This for tee-shirts!

MIchael Penn is an instructor of mathematics who has made a number of Youtube videos (I recommend). He ends them by saying, "And that's a good place to stop."

The only improvement on these just being silent.

And that's a good place to stop.
• 1.8k
The only improvement on these just being silent.

Do you mean I should not have posted? Mods can delete if they want.
• 4.7k

I also think that repeatability in science is to check the results we got previously in our analysis. But, even further than this, repeatability could also help us to improve the hypothesis itself. If you want to make a solid statement I guess you should repeat a lot until you believe is enough proven.
• 1.8k
I also think that repeatability in science is to check the results we got previously in our analysis. But, even further than this, repeatability could also help us to improve the hypothesis itself. If you want to make a solid statement I guess you should repeat a lot until you believe is enough proven.

I see, thanks.
• 1.8k
I can give an example if that would help.
• 8.7k
Not at all.

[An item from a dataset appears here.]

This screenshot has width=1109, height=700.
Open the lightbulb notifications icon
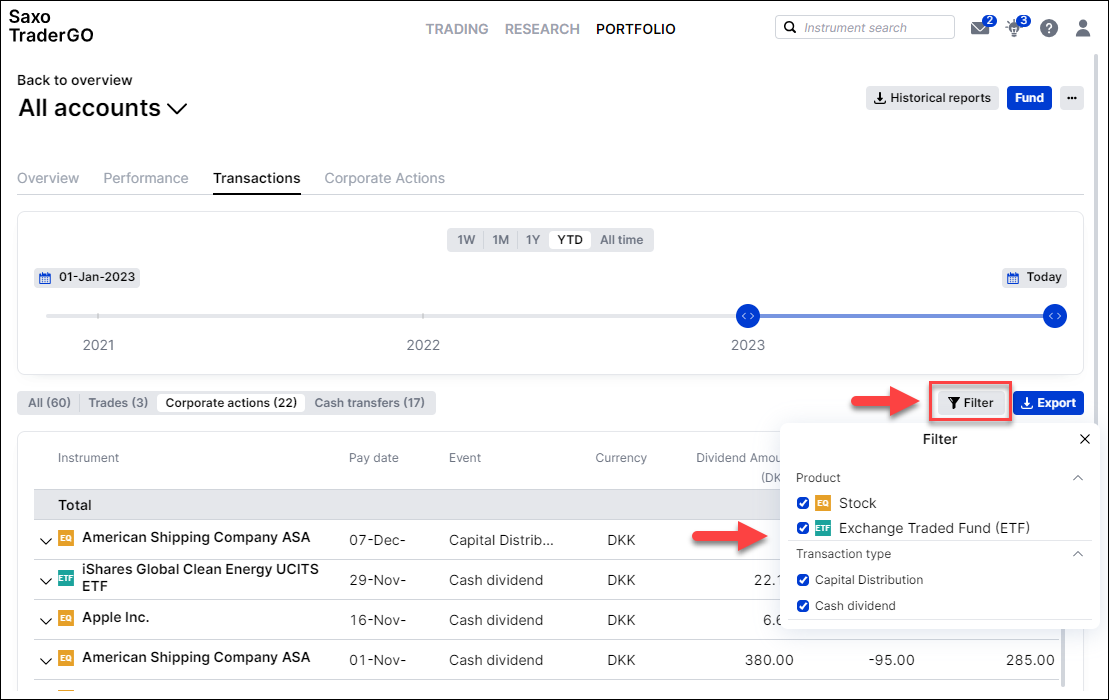pos(1014,28)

Had you been silent we would not have had from you such a gem. As to experiments, not a simple question; e.g., does the test actually test what the tester thinks he or she is testing? The answer to your question, then, I think yes and no. It depends on the test and what is tested. Usually, both to reconfirm, retest, the hypothesis and the reliability of the tests. And I think the two are not so easily separated.

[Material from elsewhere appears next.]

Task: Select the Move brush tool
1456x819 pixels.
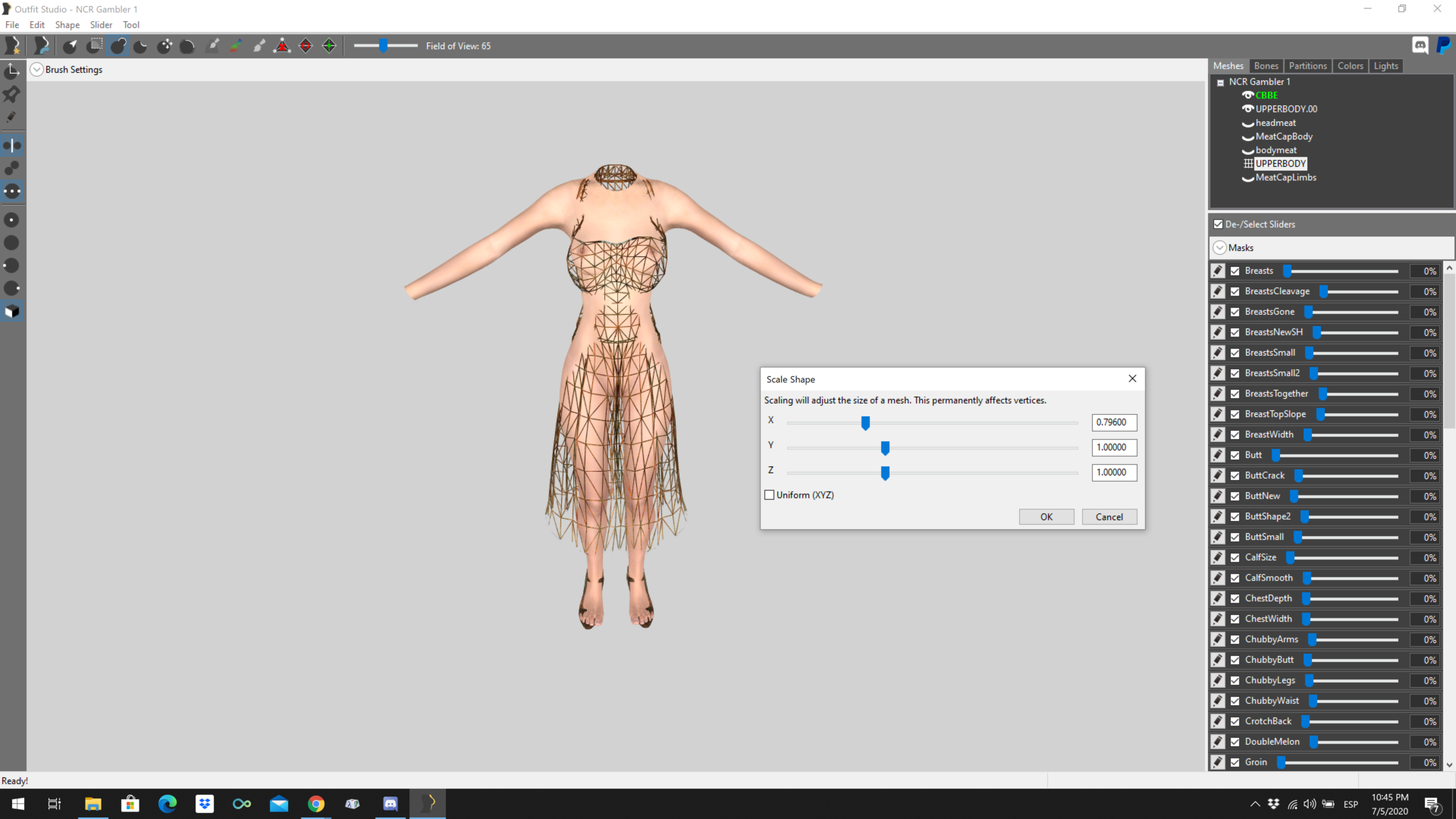Action: tap(165, 46)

I learned a long time ago something about intelligence tests. Having seen the results of a series of tests taken by a group of people, the results of which of course for each person varied, I observed that the scores would have to be averaged. "Oh no!" exclaimed the people doing the testing. "The tests work," they said, "The highest score is the correct score (because you have to have the intelligence to get the score). Lower scores are just aberrations from the highest score for any of a lot of reasons."

And I thought that interesting both then and now.
• 1.8k
Not at all. Had you been silent we would not have had from you such a gem.

Oh! Thanks. I didn't understand. I process what you said when I can.
• 13k
The function of repeatability in experiments is NOT to confirm a hypothesis.

The function of repeatability is to check the reliability of the experimental result.

What's the difference? At least under most circumstances.

A single unrepeated experiment, if reliable, is enough to refute a hypothesis. You don't have to do it again.

So, how do you demonstrate that an experiment is reliable. I can think of two ways.1) review the premises, procedures, data, calculations, and conclusions for errors and unsound interpretations and 2) rerun the experiment. How far you have to go to show an experiment is reliable depends on the consequences of being wrong. If people's lives or millions of dollars are on the line, maybe you do need to rerun the experiment after all.
• 5.8k
The function of repeatability in experiments is NOT to confirm a hypothesis.

:up:

If you repeat a measurement under the same conditions in an experiment, the goal of that is usually to take an average; establishing concordance and forming a variance reduced estimate of the true value you're measuring.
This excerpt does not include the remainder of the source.